*** Entries supplied Section Begins ***
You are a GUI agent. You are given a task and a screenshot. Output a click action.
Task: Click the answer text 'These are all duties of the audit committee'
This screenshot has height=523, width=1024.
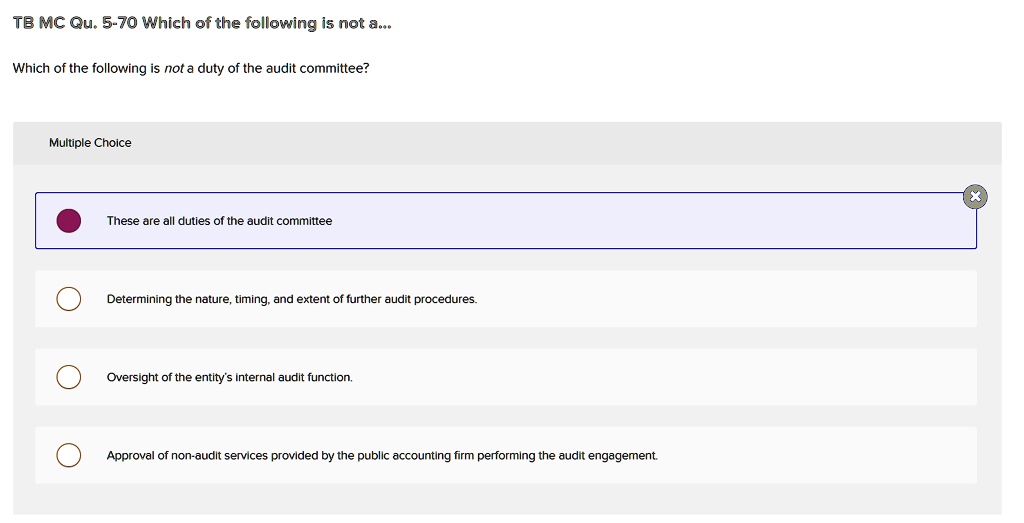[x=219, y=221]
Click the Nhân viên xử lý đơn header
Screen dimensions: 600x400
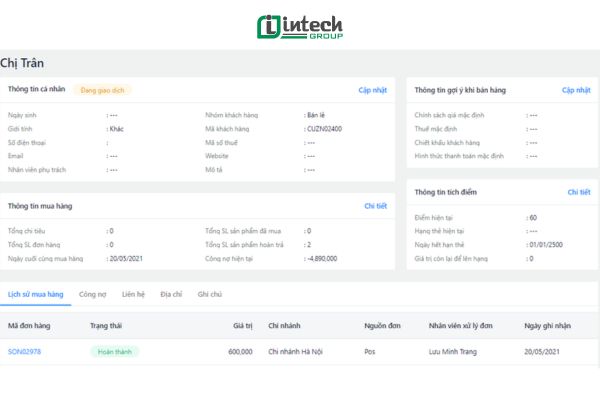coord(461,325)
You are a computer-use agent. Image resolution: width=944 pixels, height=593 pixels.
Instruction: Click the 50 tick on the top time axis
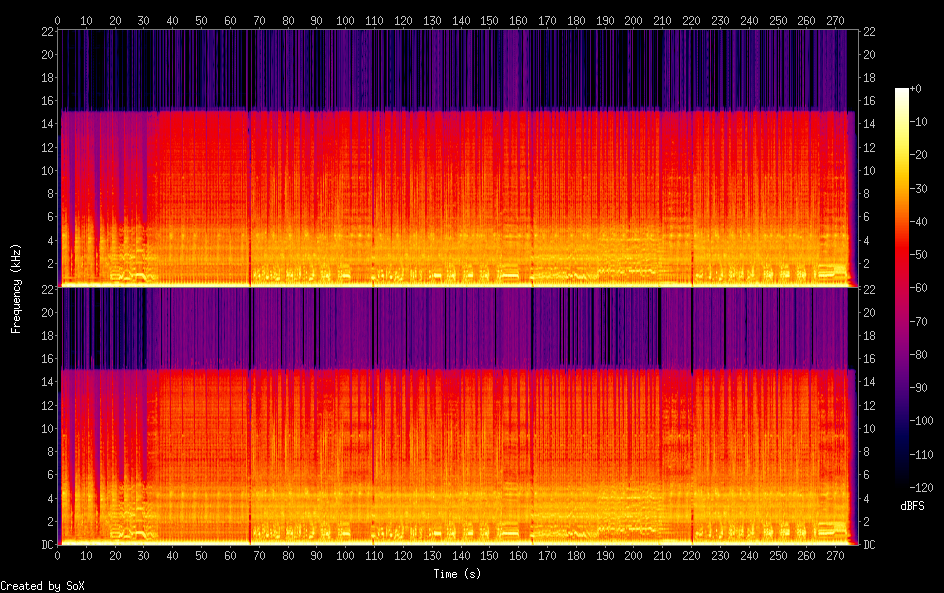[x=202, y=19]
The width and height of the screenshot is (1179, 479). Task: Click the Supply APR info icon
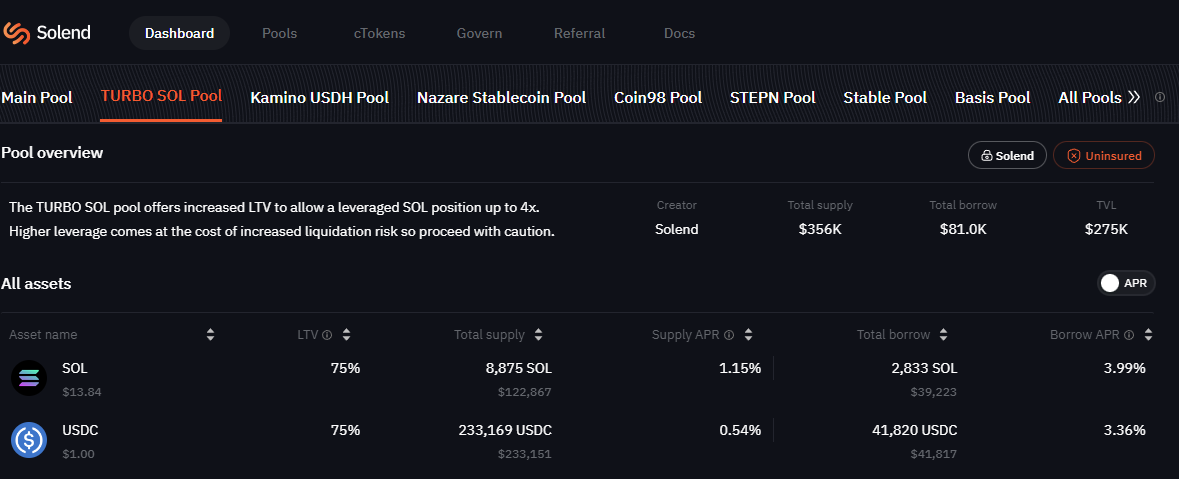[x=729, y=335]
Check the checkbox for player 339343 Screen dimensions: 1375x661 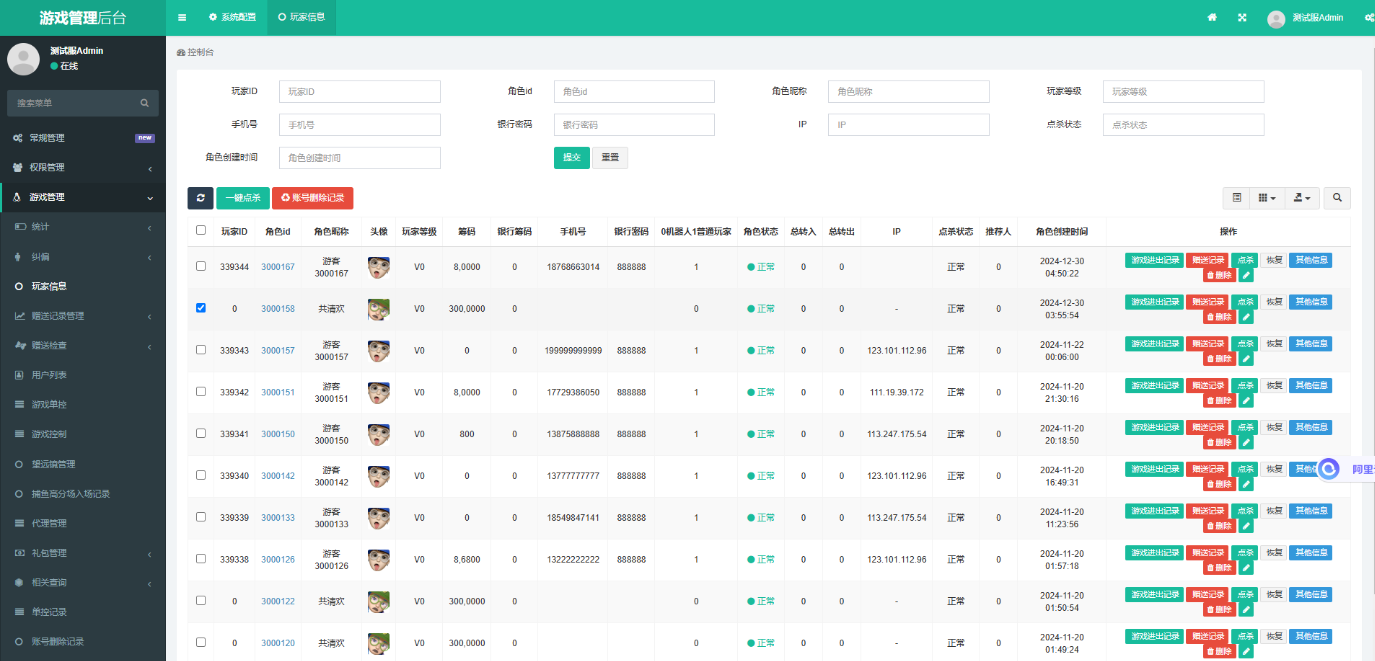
*** Entries supplied Section Ends ***
### Task statement
Please output only the lines running from the one that holds "Screen dimensions: 600x400" through the last line of the entries, both ends included, without any images.

### Task solution
Screen dimensions: 600x400
coord(461,325)
You are a computer-use agent. Image resolution: width=944 pixels, height=593 pixels.
Instruction: Click the 50 tick on the top time axis
[x=202, y=19]
The width and height of the screenshot is (1179, 479). Task: Click the Supply APR info icon
[x=729, y=335]
Check the checkbox for player 339343 Screen dimensions: 1375x661 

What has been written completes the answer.